The Rising Stars Of Singapore’s Alternative Protein Scene
By: Green is the New Black
Shiok Meats and Karana named rising stars of Singapore’s Alternative Protein Scene
1. Shellfish? More like ‘cell’ fish: Shiok Meats
The alternative protein market is dominated by companies making burger patties and sausages, but seafood was uncharted territory until the female-founded startup Shiok Meats took it on. The team’s objective is to shake up the conventional seafood farming sector by creating cell-based crustaceans.
When Dr. Sandhya Sririham saw shrimp being farmed in sewage and washed with bleach, she was inspired to start the company alongside Dr. Ka Yi Ling.
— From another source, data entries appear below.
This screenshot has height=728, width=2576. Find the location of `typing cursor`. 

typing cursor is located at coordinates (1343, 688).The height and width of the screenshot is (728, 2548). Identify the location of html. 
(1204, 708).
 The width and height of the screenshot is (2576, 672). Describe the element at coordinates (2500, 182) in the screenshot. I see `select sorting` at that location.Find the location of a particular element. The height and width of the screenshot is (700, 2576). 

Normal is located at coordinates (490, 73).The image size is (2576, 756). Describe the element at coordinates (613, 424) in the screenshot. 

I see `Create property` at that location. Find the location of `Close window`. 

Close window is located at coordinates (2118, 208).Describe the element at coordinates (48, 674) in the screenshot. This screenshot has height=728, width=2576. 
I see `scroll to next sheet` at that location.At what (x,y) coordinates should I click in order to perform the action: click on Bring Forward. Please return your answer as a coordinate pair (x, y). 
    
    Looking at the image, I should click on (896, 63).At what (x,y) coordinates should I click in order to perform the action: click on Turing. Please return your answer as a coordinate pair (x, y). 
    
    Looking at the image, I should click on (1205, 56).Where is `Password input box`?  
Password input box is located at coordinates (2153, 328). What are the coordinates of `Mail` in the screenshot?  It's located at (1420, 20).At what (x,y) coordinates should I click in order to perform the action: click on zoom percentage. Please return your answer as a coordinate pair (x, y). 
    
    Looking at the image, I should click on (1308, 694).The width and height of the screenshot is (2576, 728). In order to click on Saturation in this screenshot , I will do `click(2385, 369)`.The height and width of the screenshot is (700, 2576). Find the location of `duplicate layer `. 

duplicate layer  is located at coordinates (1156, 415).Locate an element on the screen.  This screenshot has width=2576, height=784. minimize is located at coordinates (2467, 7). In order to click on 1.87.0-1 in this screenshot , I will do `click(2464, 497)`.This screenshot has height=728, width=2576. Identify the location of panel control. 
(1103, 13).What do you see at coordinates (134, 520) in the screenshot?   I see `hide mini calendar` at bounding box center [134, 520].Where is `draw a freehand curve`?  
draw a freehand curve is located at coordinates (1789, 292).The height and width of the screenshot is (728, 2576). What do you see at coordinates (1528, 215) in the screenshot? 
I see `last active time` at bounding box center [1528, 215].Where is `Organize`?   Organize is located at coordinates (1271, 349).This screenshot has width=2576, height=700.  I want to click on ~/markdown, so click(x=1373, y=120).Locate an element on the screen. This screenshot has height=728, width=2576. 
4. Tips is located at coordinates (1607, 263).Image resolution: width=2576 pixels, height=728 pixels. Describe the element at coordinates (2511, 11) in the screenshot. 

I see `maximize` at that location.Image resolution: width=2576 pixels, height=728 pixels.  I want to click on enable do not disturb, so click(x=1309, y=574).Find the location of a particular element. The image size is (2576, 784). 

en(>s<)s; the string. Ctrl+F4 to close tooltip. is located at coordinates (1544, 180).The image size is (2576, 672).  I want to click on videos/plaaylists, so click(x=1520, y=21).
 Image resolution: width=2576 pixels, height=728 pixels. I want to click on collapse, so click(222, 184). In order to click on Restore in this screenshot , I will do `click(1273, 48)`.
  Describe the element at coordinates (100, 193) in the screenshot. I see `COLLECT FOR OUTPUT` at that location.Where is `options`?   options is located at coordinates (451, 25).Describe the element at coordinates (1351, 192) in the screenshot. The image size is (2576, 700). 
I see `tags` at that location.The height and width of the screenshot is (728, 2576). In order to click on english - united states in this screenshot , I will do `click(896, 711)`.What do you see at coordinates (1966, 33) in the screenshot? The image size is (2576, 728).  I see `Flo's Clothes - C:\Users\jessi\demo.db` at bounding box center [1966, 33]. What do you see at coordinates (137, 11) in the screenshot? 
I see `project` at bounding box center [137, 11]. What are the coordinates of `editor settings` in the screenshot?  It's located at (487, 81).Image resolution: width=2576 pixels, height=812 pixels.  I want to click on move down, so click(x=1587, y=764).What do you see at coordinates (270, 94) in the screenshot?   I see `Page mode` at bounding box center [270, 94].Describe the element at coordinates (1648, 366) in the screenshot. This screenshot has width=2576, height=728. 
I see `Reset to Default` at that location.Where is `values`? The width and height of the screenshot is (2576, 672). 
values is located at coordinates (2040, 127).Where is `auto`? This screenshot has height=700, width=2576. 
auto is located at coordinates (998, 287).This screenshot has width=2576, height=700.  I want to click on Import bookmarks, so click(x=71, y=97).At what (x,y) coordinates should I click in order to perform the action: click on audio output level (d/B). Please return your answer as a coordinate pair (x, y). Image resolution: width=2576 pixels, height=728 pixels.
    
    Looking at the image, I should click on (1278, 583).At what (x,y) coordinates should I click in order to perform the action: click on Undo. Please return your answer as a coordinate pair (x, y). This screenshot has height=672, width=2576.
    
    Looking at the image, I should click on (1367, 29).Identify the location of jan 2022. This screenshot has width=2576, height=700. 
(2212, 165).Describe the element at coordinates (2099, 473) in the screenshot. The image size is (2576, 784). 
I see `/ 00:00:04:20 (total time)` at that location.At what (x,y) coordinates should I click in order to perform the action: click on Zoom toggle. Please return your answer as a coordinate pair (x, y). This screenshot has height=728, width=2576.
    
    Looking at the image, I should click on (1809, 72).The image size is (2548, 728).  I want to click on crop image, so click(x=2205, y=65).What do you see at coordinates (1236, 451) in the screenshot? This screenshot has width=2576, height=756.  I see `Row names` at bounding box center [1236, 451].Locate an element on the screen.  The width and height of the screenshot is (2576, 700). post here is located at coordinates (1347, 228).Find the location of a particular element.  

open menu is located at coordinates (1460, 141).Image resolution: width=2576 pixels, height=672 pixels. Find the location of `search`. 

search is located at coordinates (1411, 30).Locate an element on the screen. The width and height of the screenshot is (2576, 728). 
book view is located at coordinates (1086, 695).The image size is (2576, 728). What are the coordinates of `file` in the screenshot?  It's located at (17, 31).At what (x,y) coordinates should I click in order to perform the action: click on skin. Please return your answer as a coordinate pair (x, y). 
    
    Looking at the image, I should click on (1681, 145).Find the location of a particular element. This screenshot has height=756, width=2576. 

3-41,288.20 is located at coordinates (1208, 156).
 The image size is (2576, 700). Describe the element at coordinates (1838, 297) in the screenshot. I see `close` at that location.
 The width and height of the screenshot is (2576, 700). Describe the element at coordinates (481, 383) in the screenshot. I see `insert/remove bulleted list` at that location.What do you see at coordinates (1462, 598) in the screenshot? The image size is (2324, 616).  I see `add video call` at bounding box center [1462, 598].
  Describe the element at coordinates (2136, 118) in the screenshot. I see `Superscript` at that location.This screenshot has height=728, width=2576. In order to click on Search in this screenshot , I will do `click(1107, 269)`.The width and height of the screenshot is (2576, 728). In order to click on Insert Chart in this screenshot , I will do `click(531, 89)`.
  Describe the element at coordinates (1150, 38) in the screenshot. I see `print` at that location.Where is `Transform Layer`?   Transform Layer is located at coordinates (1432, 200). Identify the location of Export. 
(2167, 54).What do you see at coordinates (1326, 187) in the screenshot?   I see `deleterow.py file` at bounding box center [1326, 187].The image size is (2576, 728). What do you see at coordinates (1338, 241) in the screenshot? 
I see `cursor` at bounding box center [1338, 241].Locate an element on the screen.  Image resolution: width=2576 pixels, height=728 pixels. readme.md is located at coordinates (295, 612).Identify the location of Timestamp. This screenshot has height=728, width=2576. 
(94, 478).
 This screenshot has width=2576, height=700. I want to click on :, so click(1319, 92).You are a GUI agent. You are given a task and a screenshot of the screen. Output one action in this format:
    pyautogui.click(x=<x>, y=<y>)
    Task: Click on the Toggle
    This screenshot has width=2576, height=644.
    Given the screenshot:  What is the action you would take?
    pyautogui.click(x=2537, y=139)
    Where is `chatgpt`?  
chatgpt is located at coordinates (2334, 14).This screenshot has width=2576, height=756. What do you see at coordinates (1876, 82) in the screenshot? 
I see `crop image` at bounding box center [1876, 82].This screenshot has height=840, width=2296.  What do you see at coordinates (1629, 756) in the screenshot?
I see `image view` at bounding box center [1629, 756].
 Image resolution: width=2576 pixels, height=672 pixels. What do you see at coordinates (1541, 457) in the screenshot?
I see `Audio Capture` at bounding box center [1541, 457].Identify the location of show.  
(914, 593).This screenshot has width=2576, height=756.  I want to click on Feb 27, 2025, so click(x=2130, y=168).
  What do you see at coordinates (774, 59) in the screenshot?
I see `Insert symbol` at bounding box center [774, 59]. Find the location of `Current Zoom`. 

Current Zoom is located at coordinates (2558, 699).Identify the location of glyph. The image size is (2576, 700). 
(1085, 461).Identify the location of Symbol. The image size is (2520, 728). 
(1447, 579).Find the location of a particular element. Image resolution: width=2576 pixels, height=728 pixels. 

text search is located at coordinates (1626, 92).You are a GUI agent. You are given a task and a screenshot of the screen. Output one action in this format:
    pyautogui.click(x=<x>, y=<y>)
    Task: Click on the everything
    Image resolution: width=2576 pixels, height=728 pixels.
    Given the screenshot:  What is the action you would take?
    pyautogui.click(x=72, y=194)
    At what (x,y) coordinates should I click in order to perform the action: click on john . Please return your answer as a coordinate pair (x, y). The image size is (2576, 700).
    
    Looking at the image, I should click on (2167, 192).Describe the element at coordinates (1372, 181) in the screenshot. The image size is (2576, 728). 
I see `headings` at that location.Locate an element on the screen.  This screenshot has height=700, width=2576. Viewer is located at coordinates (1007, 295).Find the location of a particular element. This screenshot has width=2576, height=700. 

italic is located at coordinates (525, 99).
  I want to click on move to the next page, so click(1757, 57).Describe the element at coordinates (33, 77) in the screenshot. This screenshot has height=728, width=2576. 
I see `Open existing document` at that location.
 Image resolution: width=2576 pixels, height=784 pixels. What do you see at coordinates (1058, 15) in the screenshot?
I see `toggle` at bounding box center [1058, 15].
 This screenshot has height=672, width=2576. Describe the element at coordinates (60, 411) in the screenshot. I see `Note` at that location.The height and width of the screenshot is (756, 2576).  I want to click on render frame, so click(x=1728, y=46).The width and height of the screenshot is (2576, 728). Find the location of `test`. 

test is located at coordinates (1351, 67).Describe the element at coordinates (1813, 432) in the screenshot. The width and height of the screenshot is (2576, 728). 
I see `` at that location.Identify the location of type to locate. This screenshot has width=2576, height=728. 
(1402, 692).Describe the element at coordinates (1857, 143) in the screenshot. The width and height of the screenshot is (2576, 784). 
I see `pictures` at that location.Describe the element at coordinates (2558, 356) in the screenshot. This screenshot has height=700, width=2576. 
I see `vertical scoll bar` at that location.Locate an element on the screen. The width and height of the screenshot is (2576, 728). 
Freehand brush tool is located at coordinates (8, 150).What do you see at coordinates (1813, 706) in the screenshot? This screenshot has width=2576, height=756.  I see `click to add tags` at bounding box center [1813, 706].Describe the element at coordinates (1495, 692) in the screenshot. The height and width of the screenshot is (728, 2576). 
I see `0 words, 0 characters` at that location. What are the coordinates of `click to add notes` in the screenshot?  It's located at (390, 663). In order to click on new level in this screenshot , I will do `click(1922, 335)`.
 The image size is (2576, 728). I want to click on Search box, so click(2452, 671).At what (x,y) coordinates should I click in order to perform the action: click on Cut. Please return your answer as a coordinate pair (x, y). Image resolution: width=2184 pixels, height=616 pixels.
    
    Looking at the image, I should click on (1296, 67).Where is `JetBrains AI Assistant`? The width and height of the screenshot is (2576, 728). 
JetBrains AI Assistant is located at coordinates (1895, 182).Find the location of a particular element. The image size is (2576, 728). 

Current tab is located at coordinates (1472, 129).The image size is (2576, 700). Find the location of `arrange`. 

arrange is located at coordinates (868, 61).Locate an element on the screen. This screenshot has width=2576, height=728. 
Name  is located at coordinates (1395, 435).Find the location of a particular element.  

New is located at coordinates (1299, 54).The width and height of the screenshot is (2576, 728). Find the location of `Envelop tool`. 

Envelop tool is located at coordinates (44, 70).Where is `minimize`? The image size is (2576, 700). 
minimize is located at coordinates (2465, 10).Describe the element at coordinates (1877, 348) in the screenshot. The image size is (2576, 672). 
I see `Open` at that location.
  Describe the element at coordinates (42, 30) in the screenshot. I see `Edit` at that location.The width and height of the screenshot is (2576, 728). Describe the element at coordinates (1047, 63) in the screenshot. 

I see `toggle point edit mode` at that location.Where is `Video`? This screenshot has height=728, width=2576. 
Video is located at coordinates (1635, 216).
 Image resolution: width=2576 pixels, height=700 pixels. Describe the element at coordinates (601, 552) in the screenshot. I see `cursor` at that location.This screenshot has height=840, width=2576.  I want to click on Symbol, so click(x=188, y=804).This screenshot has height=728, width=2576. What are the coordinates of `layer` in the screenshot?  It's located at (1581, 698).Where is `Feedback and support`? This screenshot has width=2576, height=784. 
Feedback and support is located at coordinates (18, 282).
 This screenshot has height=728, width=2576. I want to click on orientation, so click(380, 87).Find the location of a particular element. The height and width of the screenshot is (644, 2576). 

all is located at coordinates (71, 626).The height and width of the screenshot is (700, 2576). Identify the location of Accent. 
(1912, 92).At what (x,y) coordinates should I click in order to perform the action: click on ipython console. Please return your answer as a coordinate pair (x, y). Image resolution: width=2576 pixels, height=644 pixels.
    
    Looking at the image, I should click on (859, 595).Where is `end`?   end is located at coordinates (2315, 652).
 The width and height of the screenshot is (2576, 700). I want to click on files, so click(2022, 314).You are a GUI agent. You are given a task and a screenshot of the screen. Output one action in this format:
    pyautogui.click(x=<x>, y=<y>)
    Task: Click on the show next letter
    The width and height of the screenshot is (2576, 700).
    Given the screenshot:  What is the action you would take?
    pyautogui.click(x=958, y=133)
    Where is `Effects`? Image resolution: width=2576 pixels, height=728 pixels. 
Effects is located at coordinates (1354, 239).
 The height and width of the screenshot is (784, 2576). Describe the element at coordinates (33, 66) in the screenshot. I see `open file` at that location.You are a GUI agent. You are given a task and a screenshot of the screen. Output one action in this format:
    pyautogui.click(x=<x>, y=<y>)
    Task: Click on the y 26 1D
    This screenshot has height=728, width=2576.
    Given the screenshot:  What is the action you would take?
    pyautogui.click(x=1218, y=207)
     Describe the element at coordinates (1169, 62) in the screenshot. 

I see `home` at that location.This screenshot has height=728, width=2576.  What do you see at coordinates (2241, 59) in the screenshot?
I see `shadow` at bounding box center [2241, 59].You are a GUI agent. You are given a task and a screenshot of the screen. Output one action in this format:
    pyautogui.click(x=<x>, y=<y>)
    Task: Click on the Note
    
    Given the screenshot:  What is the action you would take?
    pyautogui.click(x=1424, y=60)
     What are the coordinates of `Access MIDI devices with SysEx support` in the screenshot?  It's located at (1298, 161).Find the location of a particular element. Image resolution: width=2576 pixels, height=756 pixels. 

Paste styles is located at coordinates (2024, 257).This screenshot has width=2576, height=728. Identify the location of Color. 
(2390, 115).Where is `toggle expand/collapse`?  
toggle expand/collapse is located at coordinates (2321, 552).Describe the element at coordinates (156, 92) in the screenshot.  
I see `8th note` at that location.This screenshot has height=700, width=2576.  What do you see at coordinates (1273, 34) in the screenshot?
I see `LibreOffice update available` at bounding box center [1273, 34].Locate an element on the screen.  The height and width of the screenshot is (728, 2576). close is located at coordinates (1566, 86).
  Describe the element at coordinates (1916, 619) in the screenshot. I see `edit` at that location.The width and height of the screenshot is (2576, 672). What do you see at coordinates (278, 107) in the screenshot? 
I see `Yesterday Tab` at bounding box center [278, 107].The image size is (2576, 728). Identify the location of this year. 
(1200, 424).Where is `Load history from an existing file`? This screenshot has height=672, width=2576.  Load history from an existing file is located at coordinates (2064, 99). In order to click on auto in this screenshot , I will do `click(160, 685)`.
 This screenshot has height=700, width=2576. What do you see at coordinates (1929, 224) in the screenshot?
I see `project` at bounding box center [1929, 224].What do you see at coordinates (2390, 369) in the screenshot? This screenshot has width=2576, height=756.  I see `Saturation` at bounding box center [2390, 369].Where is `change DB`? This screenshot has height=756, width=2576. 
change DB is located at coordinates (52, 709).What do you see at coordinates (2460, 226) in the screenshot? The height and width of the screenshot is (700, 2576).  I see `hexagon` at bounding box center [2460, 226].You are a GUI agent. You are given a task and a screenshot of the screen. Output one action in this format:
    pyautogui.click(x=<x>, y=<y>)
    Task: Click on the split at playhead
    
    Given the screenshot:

Not only have problematic agricultural methods attracted attention to the need for an alternate supply, but so have concerns like the destruction of mangroves and the use of slave labour.
At the present, 1 kilogramme of lab-grown shrimp costs roughly US$5000. Sririham intends to cut the cost to roughly US$50 in order to make it more accessible. They expect prices to decrease more as the firm increases its manufacturing. Supported by a spectacular variety of investors, Shiok Meats has closed a US$3 million bridge fundraising round in early July of 2020.
They are intending to build up their first production factory in Singapore to prepare for the commercialization of cultured seafood in the next 2-3 years. Their investors include the CEO of Monde Nissin (the parent company of Quorn, a UK-based meat substitute producer), Y Combinator, a seed money startup accelerator that has previously invested in Twitch and Airbnb, and Big Idea Ventures, a venture capital fund that invests in the most innovative companies working on plant-based food, food technology, and alternative proteins.
3. Jackfruit hijacked: Karana
Karana plans to “re-image Asian cuisine.” Despite how bold the concept is, they might have a good shot. In 2021, they launched their pork alternative made from jackfruit. Those who are turned off by processed plant-based meat or “lab-grown” alternative proteins may be tempted by jackfruit because of its “already meaty texture.” In addition to being inherently pest- and drought-resistant and heat-tolerant, jackfruit is also quite simple to cultivate. As the consequences of the climate crisis and COVID-19 continue to reveal the vulnerability of the present food supply system, this derivative will grow in significance. Since “upwards of 60% of the world’s jackfruit production goes to waste,” there is a plethora of this wonder food available, and Karana is on a mission to bring it to a wider audience.
Karana closed its seed investment round with US$1.7 million in July 2020. Investors include Big Idea Ventures, the Temasek-backed fund devoted to plant-based food, and Germi8, a VC company that specialises in agri-food entrepreneurs. Karana will use the money to introduce its first line of plant-based meats and dim sum goods to the Singapore market, with the Char Siew Bao serving as the flagship item (a traditional barbecue pork bun in Chinese cuisine). According to Crichton, “Asian comfort food” is now their main emphasis. A part of the money will be utilised to boost its R&D capabilities by forming a regional food-tech team.